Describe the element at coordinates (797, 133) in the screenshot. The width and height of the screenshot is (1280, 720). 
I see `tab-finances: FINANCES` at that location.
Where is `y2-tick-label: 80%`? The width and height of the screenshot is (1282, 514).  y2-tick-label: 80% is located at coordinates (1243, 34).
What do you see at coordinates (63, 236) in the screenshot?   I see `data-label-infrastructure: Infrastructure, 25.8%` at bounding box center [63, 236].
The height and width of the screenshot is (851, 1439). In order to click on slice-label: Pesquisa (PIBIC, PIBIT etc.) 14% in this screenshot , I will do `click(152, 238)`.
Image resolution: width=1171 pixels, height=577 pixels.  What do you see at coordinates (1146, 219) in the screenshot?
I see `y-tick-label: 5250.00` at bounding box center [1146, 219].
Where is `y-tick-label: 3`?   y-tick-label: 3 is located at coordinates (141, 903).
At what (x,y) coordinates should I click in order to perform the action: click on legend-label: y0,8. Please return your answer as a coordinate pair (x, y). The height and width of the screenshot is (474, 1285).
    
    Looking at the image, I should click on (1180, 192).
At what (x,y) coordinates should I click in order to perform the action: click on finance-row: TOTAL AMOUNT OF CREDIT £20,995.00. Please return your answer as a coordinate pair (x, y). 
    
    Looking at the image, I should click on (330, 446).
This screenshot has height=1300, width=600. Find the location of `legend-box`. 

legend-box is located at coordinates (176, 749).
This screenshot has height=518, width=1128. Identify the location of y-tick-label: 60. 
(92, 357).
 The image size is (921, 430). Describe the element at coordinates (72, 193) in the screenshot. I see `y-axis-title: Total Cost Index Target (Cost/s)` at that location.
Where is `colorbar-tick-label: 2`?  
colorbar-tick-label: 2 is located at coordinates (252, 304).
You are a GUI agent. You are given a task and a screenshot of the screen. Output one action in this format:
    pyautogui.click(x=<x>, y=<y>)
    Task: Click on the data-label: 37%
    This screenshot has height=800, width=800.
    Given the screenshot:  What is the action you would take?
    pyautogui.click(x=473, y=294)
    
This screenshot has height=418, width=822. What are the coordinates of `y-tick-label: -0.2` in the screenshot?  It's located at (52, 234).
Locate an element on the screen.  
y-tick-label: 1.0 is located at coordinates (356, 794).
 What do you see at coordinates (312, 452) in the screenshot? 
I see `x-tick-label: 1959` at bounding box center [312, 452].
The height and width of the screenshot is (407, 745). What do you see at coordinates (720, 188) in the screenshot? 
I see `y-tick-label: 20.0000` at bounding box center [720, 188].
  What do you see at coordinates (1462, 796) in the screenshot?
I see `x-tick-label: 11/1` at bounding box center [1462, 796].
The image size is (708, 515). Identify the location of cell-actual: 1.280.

WHAT THE TASK ASKS — Can you copy every row above, word for word and with nothing changed?

ANSWER AREA —
Describe the element at coordinates (797, 133) in the screenshot. The width and height of the screenshot is (1280, 720). 
I see `tab-finances: FINANCES` at that location.
Where is `y2-tick-label: 80%`? The width and height of the screenshot is (1282, 514).  y2-tick-label: 80% is located at coordinates (1243, 34).
What do you see at coordinates (63, 236) in the screenshot?   I see `data-label-infrastructure: Infrastructure, 25.8%` at bounding box center [63, 236].
The height and width of the screenshot is (851, 1439). In order to click on slice-label: Pesquisa (PIBIC, PIBIT etc.) 14% in this screenshot , I will do `click(152, 238)`.
Image resolution: width=1171 pixels, height=577 pixels.  What do you see at coordinates (1146, 219) in the screenshot?
I see `y-tick-label: 5250.00` at bounding box center [1146, 219].
Where is `y-tick-label: 3`?   y-tick-label: 3 is located at coordinates (141, 903).
At what (x,y) coordinates should I click in order to perform the action: click on legend-label: y0,8. Please return your answer as a coordinate pair (x, y). The height and width of the screenshot is (474, 1285).
    
    Looking at the image, I should click on (1180, 192).
At what (x,y) coordinates should I click in order to perform the action: click on finance-row: TOTAL AMOUNT OF CREDIT £20,995.00. Please return your answer as a coordinate pair (x, y). 
    
    Looking at the image, I should click on (330, 446).
This screenshot has height=1300, width=600. Find the location of `legend-box`. 

legend-box is located at coordinates (176, 749).
This screenshot has height=518, width=1128. Identify the location of y-tick-label: 60. 
(92, 357).
 The image size is (921, 430). Describe the element at coordinates (72, 193) in the screenshot. I see `y-axis-title: Total Cost Index Target (Cost/s)` at that location.
Where is `colorbar-tick-label: 2`?  
colorbar-tick-label: 2 is located at coordinates (252, 304).
You are a GUI agent. You are given a task and a screenshot of the screen. Output one action in this format:
    pyautogui.click(x=<x>, y=<y>)
    Task: Click on the data-label: 37%
    This screenshot has height=800, width=800.
    Given the screenshot:  What is the action you would take?
    pyautogui.click(x=473, y=294)
    
This screenshot has height=418, width=822. What are the coordinates of `y-tick-label: -0.2` in the screenshot?  It's located at (52, 234).
Locate an element on the screen.  
y-tick-label: 1.0 is located at coordinates (356, 794).
 What do you see at coordinates (312, 452) in the screenshot? 
I see `x-tick-label: 1959` at bounding box center [312, 452].
The height and width of the screenshot is (407, 745). What do you see at coordinates (720, 188) in the screenshot? 
I see `y-tick-label: 20.0000` at bounding box center [720, 188].
  What do you see at coordinates (1462, 796) in the screenshot?
I see `x-tick-label: 11/1` at bounding box center [1462, 796].
The image size is (708, 515). Identify the location of cell-actual: 1.280.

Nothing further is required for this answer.